Propeller CEO Brett Smith, Everett Mayor Cassie Franklin, and Snohomish County Executive Dave Somers spoke to attendees. A statue of Topliff Paine was unveiled with the help of Nicholas Moe and Thomas Paine, grandnephews of the Lieutenant. A bit of comedy was added when Smith attempted to break of bottle of champagne against the terminal wall. Three failed attempts later, he popped the cork instead, sending a stream of bubbly into the air, accompanied by a chorus of laughter and cheers.
The inaugural flight aboard the Alaska Embraer 175 departed for Portland at 10:02 a.m. The Alaska flight to Vegas left shortly after 10:30 a.m. According to its website, Alaska Airlines planned to run 18 flights daily from Paine Field Airport to Portland, Las Vegas, Los Angeles, Orange County, Phoenix, San Diego, San Francisco, and San Jose.

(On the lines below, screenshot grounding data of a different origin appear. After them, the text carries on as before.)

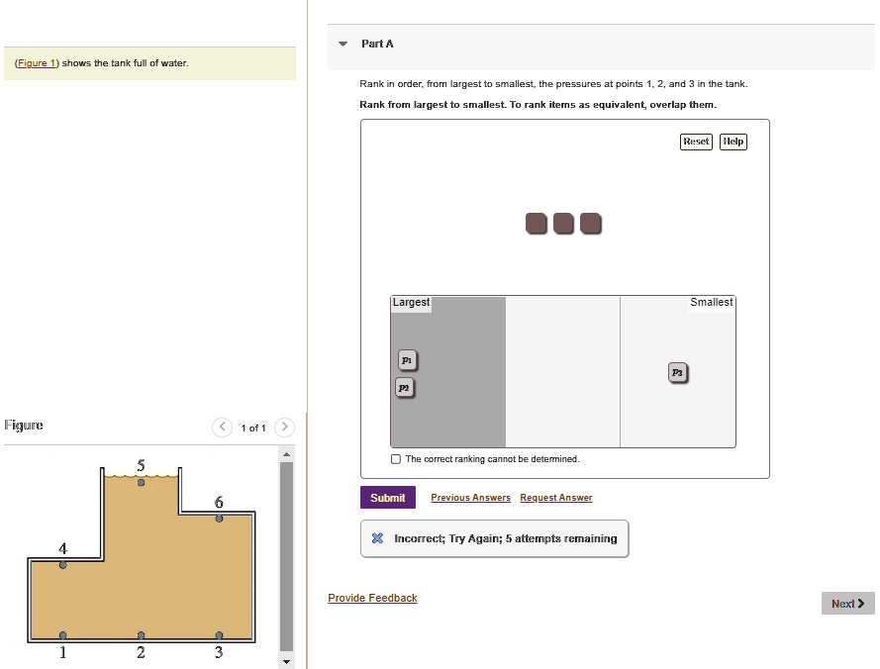Open Previous Answers
This screenshot has height=669, width=880.
(469, 497)
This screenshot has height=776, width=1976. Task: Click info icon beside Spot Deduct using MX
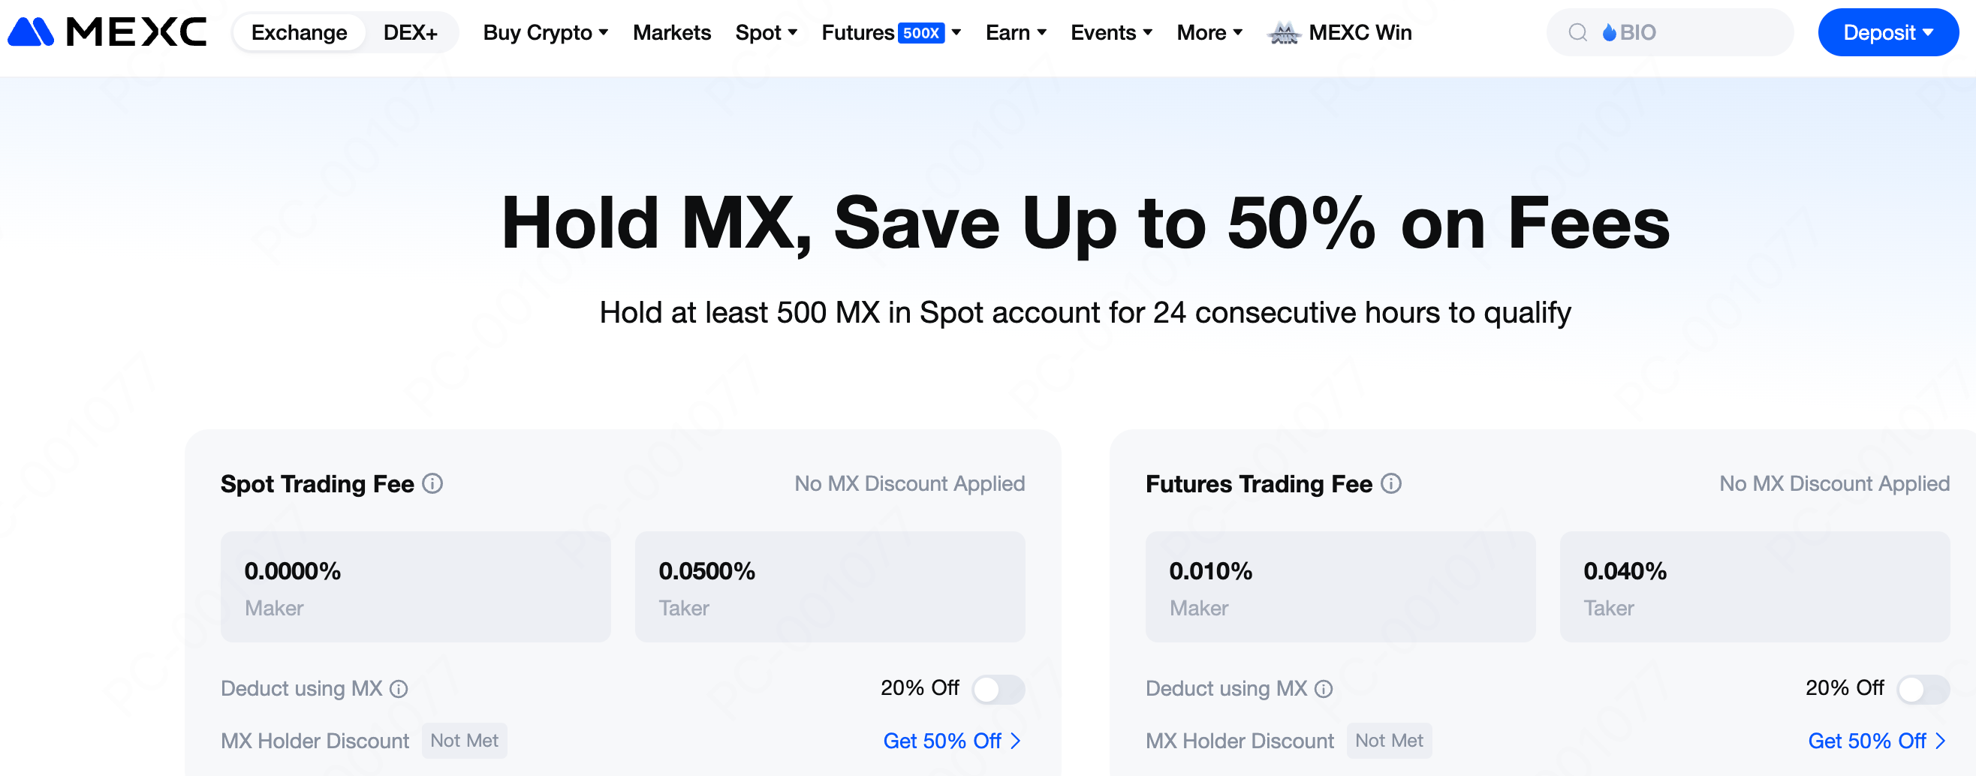pyautogui.click(x=399, y=689)
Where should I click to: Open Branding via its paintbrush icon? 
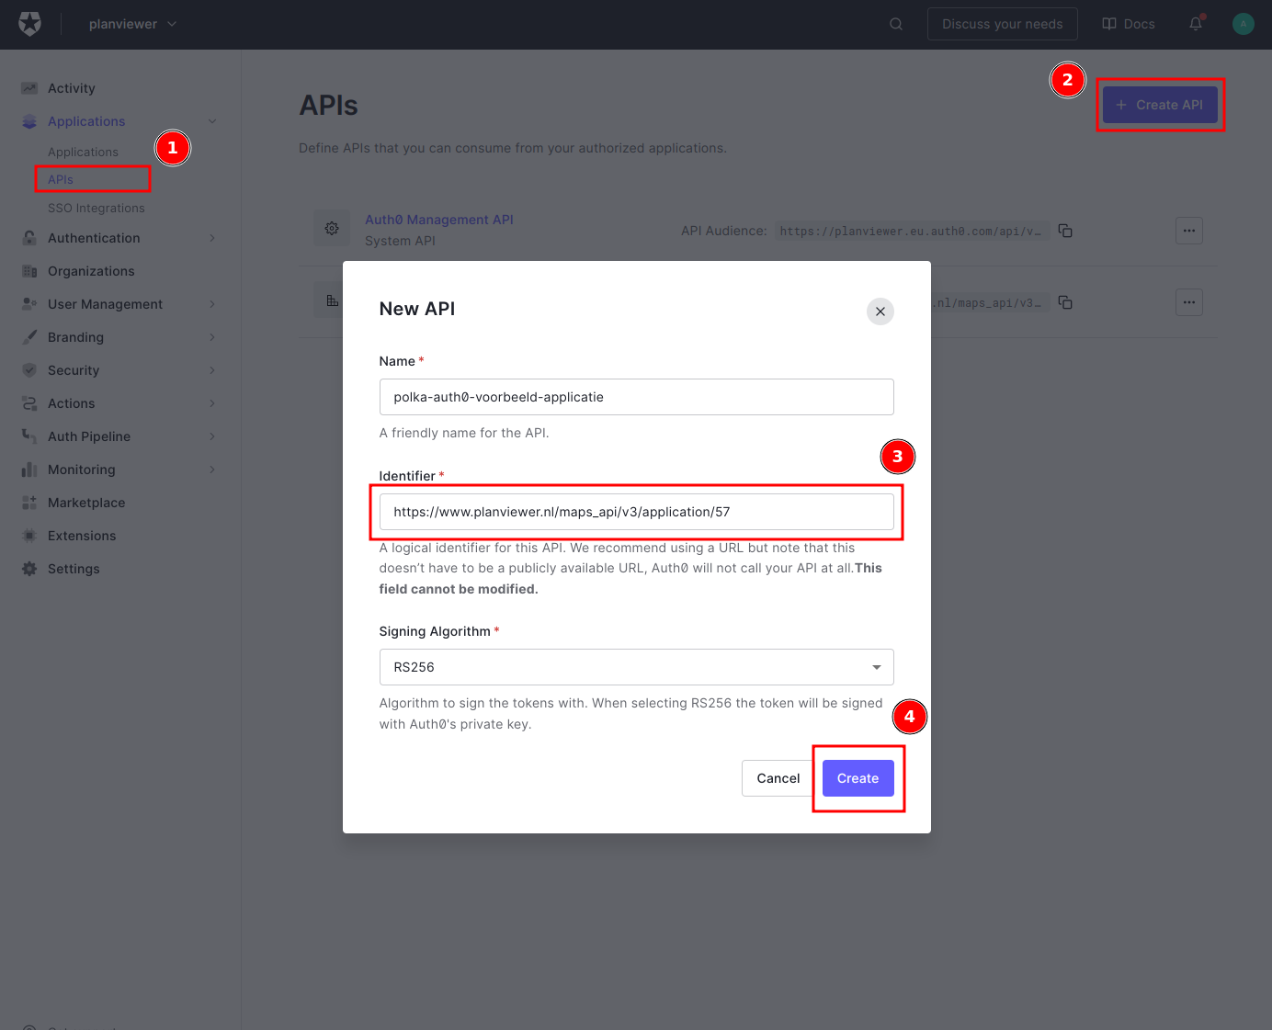28,337
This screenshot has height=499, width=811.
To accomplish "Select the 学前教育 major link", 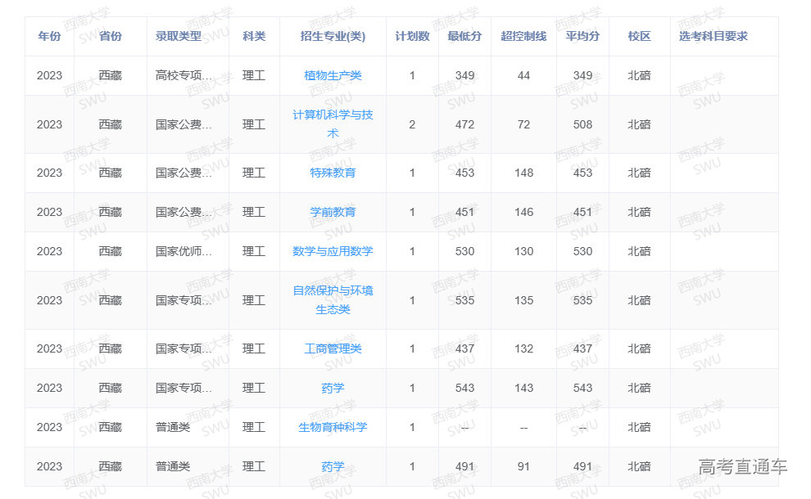I will (x=333, y=212).
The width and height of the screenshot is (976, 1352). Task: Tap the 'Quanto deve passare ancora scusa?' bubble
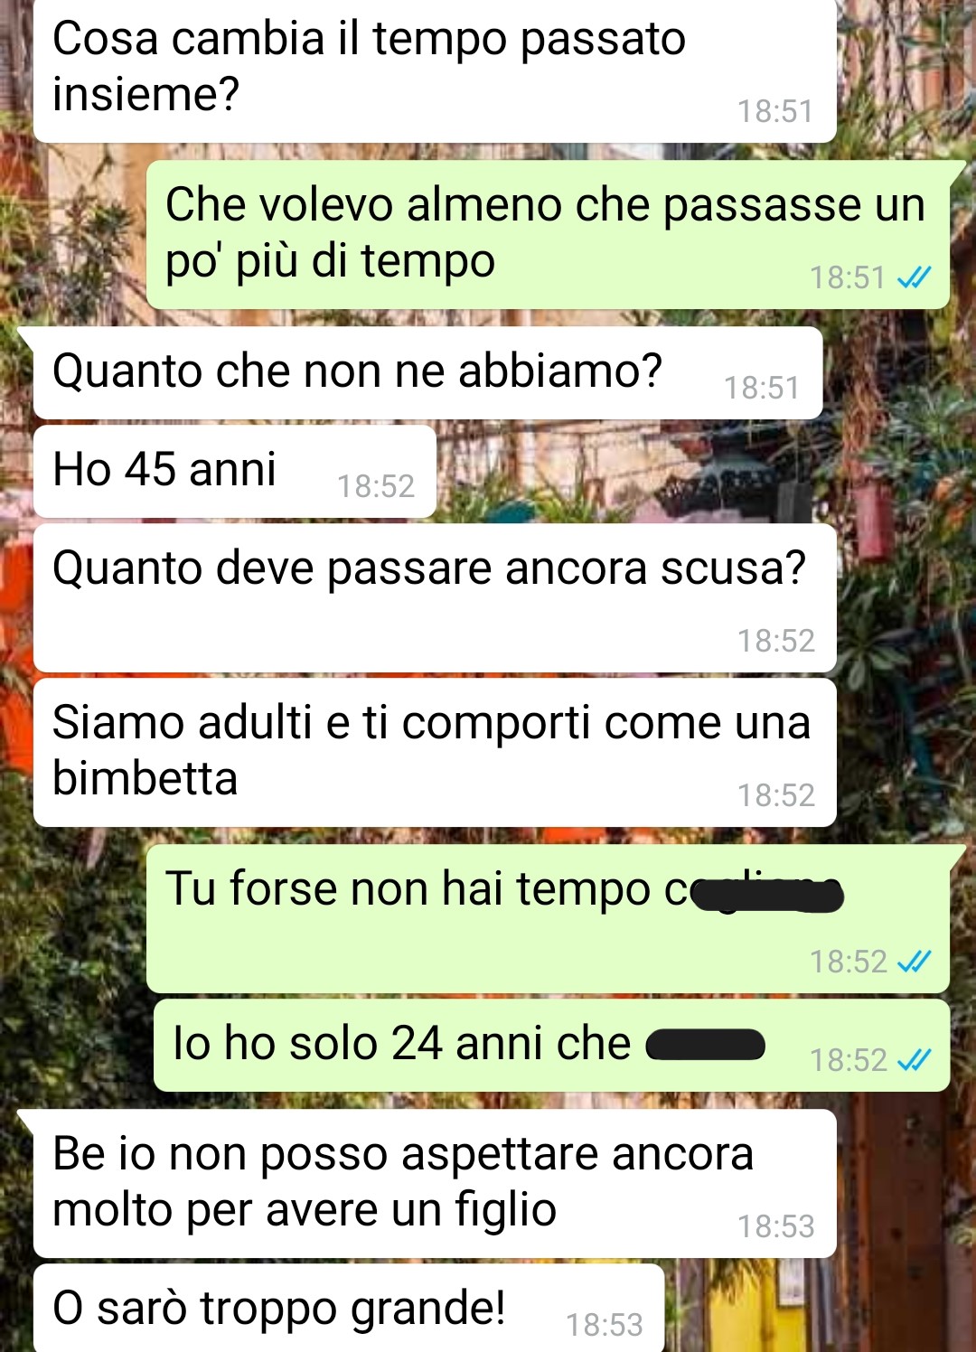coord(434,598)
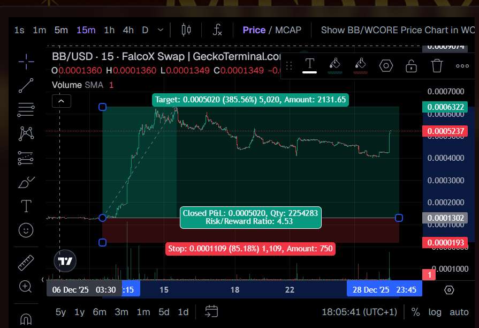The height and width of the screenshot is (328, 479).
Task: Select the crosshair cursor tool
Action: click(x=26, y=62)
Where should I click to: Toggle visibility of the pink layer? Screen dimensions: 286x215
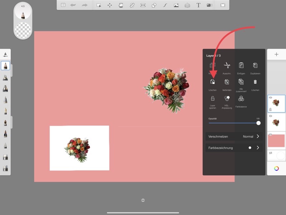click(271, 135)
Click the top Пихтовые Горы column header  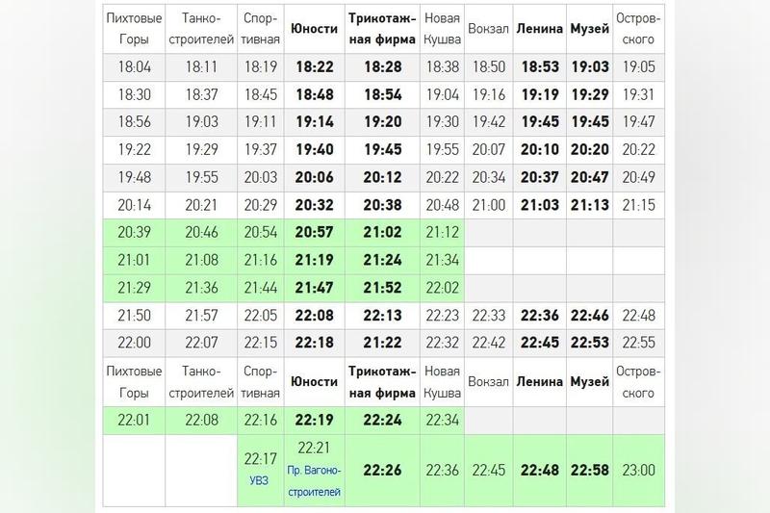[136, 29]
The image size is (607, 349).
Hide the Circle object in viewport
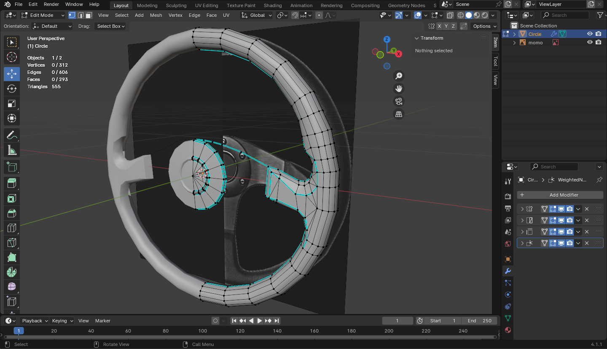(x=590, y=34)
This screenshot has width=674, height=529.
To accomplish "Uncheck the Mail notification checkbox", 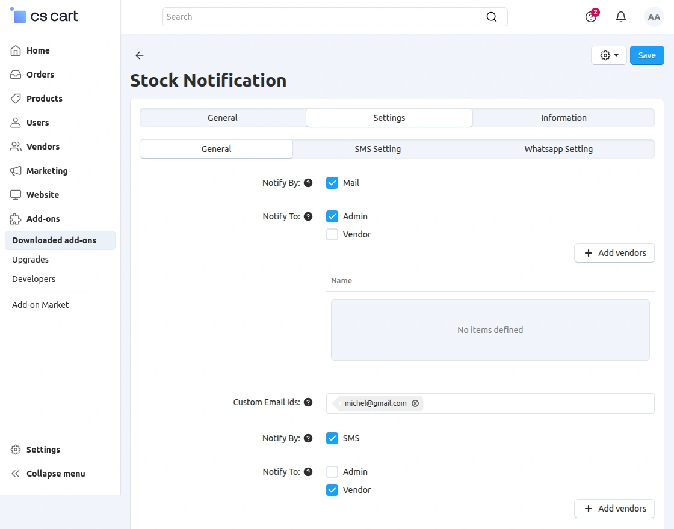I will tap(332, 183).
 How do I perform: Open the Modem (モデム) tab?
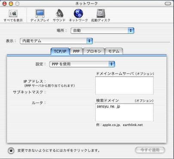tap(114, 51)
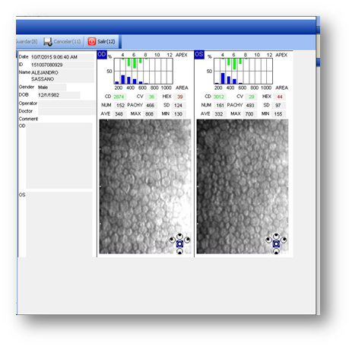Image resolution: width=352 pixels, height=347 pixels.
Task: Select the right fixation target on the OS image
Action: (284, 240)
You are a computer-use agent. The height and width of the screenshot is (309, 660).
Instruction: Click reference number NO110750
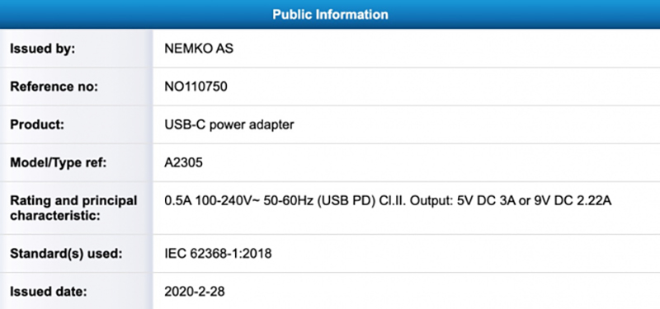[196, 87]
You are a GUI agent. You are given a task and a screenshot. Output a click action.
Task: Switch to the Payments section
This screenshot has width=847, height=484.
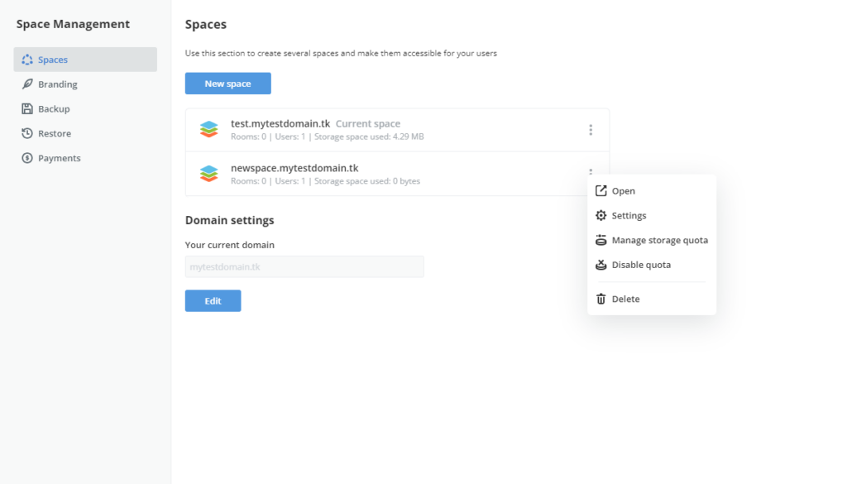(59, 158)
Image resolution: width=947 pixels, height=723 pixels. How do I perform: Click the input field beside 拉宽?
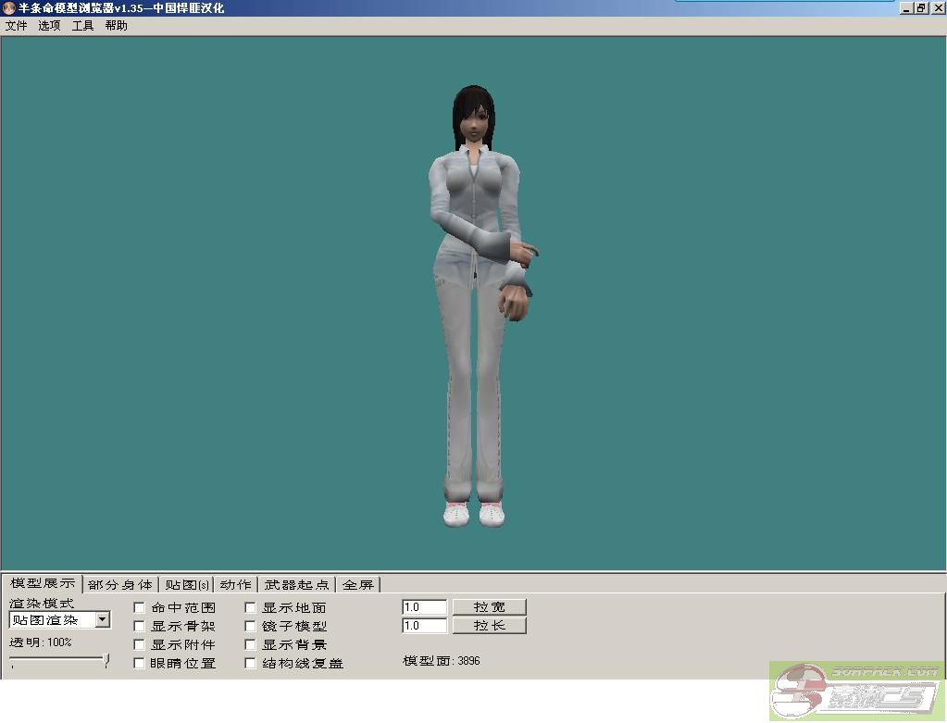424,607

United Airlines flights were scheduled to begin to San Francisco and Denver on March 31, 2019.
Mayor Franklin expressed delight that the new airport would showcase the city of Everett and Snohomish County. As County Executive Dave Somers added:
"This is an exciting time for Snohomish County and the entire Puget Sound region. Today we begin a new era. Through our innovative partnership with Propeller Airports, we have finally realized our dream and the vision of those who built Paine Field 83 years ago. Snohomish County has a new gateway to the world ... Paine Field is already the economic engine of the county and adding commercial air service will make us much more attractive to businesses looking to invest and for tourists wanting to visit the Pacific Northwest" ("Flight Lines ... ").